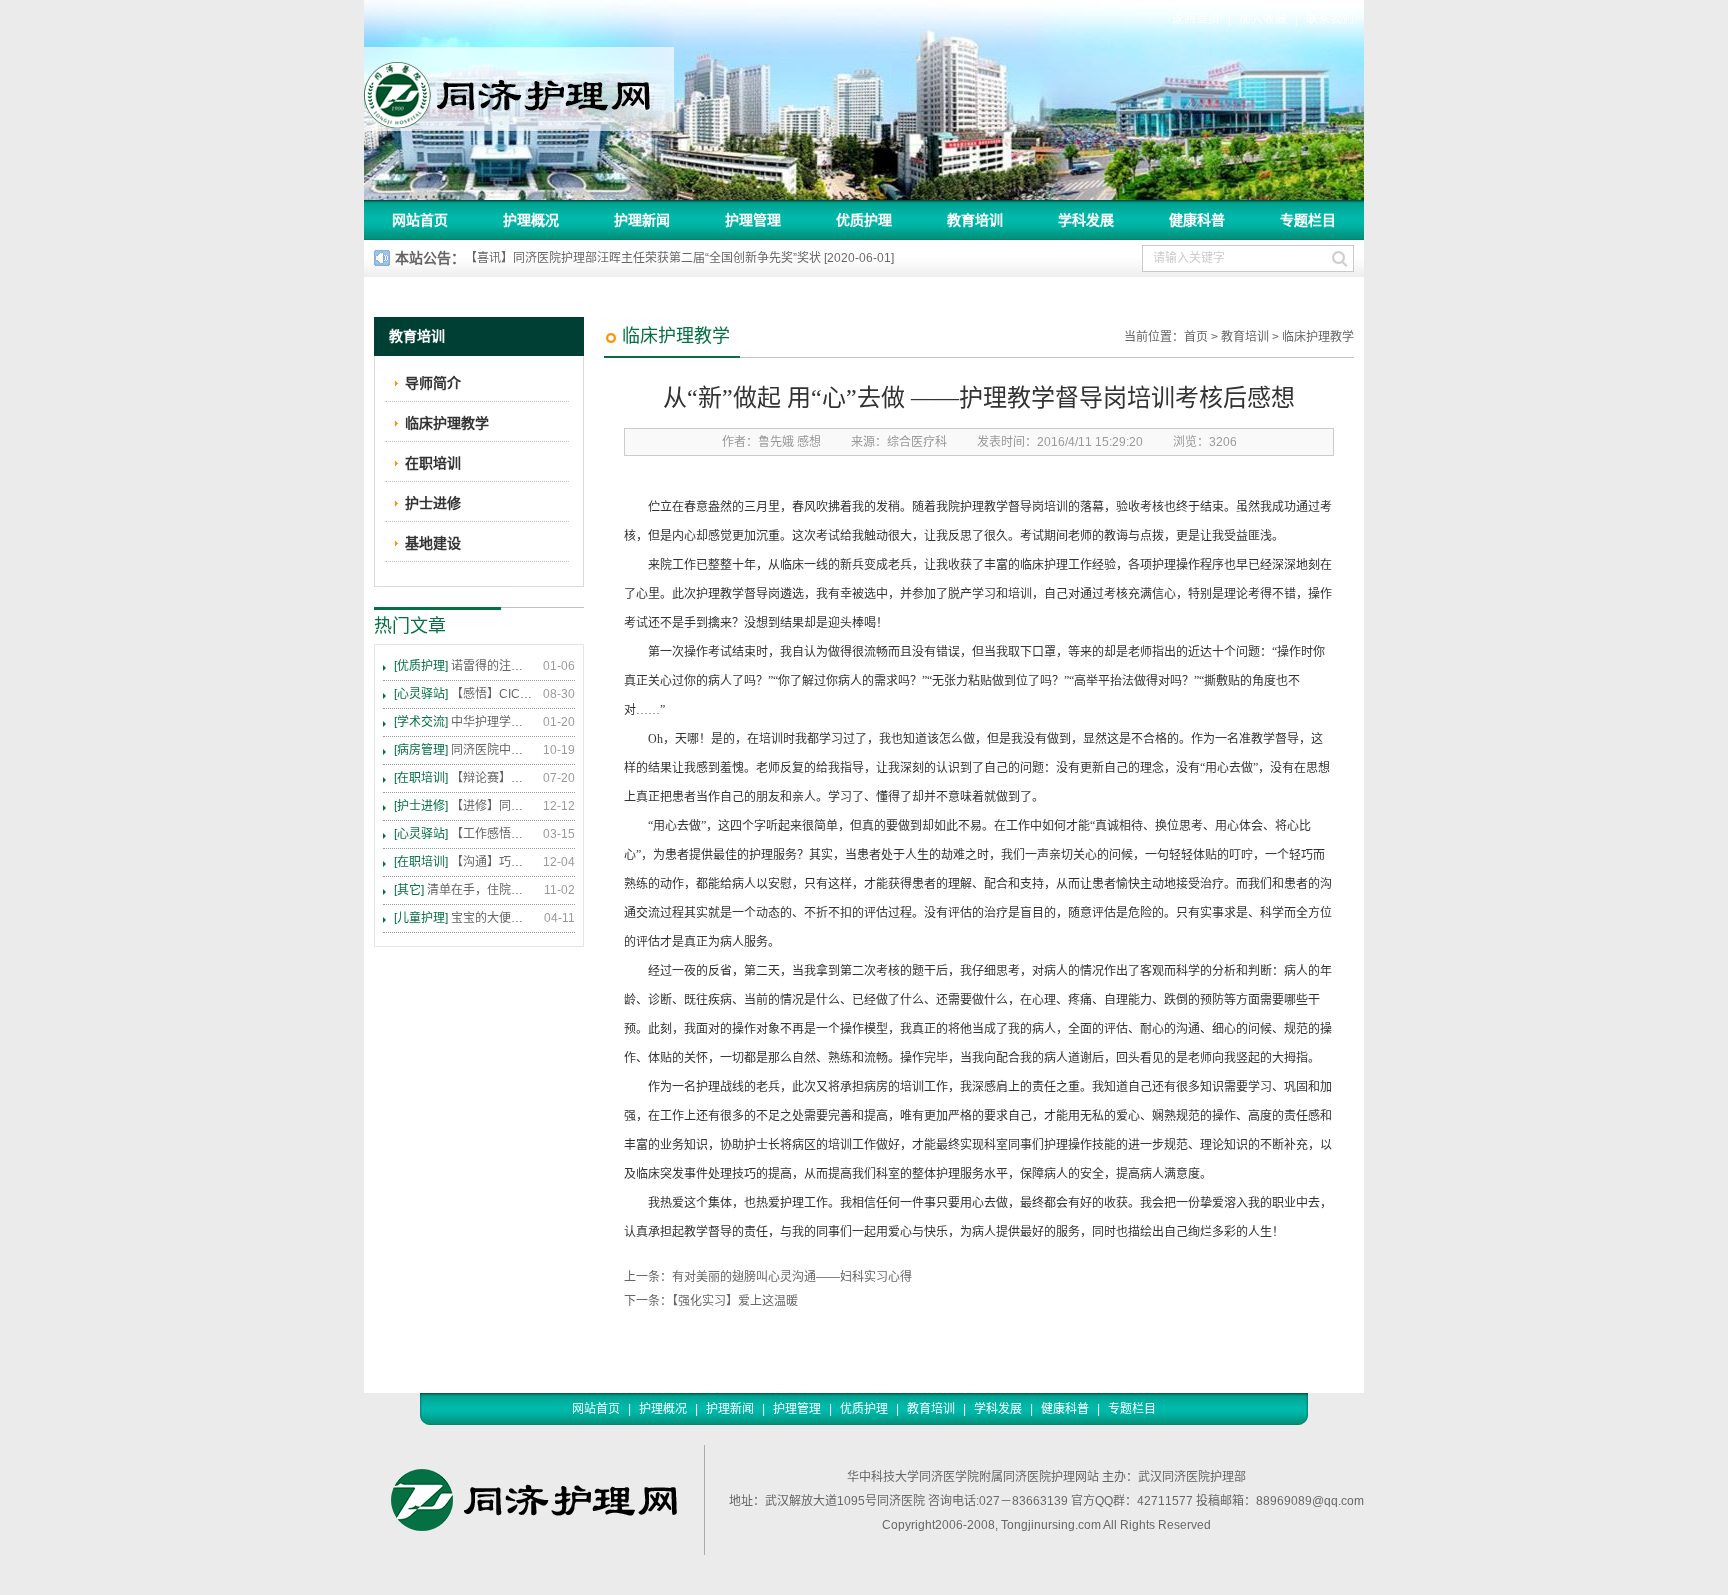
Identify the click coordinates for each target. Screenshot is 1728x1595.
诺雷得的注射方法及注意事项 (464, 666)
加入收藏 (1263, 19)
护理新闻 (642, 220)
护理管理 (753, 220)
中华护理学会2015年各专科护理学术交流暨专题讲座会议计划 (464, 722)
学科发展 (1086, 220)
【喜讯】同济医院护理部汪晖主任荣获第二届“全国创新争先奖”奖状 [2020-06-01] (679, 258)
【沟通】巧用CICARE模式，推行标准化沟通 (464, 862)
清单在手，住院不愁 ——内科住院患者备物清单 (464, 890)
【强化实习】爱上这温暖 (735, 1301)
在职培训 (433, 463)
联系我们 (1330, 19)
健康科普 (1197, 220)
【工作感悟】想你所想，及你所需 (464, 834)
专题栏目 (1308, 220)
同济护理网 (519, 89)
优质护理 (864, 220)
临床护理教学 (1318, 337)
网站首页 (420, 220)
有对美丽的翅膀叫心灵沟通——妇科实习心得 (792, 1277)
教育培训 (975, 220)
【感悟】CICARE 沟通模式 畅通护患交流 (464, 694)
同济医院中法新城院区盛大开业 (464, 750)
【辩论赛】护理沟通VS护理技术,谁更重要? (464, 778)
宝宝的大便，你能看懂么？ (464, 918)
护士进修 (433, 503)
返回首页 (1196, 19)
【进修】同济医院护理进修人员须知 (464, 806)
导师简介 (433, 383)
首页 (1196, 337)
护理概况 (531, 220)
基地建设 (433, 543)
********
▶ **YOUR TASK**: Your copy of the records must match them exactly, except that no pictures appear in it.

▶ **ANSWER AREA**:
Identify the click coordinates for each target. Screenshot is 1728x1595.
诺雷得的注射方法及注意事项 (464, 666)
加入收藏 (1263, 19)
护理新闻 (642, 220)
护理管理 (753, 220)
中华护理学会2015年各专科护理学术交流暨专题讲座会议计划 (464, 722)
学科发展 (1086, 220)
【喜讯】同济医院护理部汪晖主任荣获第二届“全国创新争先奖”奖状 [2020-06-01] (679, 258)
【沟通】巧用CICARE模式，推行标准化沟通 (464, 862)
清单在手，住院不愁 ——内科住院患者备物清单 (464, 890)
【强化实习】爱上这温暖 (735, 1301)
在职培训 (433, 463)
联系我们 (1330, 19)
健康科普 (1197, 220)
【工作感悟】想你所想，及你所需 (464, 834)
专题栏目 (1308, 220)
同济护理网 (519, 89)
优质护理 (864, 220)
临床护理教学 (1318, 337)
网站首页 (420, 220)
有对美丽的翅膀叫心灵沟通——妇科实习心得 (792, 1277)
教育培训 (975, 220)
【感悟】CICARE 沟通模式 畅通护患交流 (464, 694)
同济医院中法新城院区盛大开业 (464, 750)
【辩论赛】护理沟通VS护理技术,谁更重要? (464, 778)
宝宝的大便，你能看懂么？ (464, 918)
护士进修 (433, 503)
返回首页 (1196, 19)
【进修】同济医院护理进修人员须知 (464, 806)
导师简介 (433, 383)
首页 (1196, 337)
护理概况 (531, 220)
基地建设 (433, 543)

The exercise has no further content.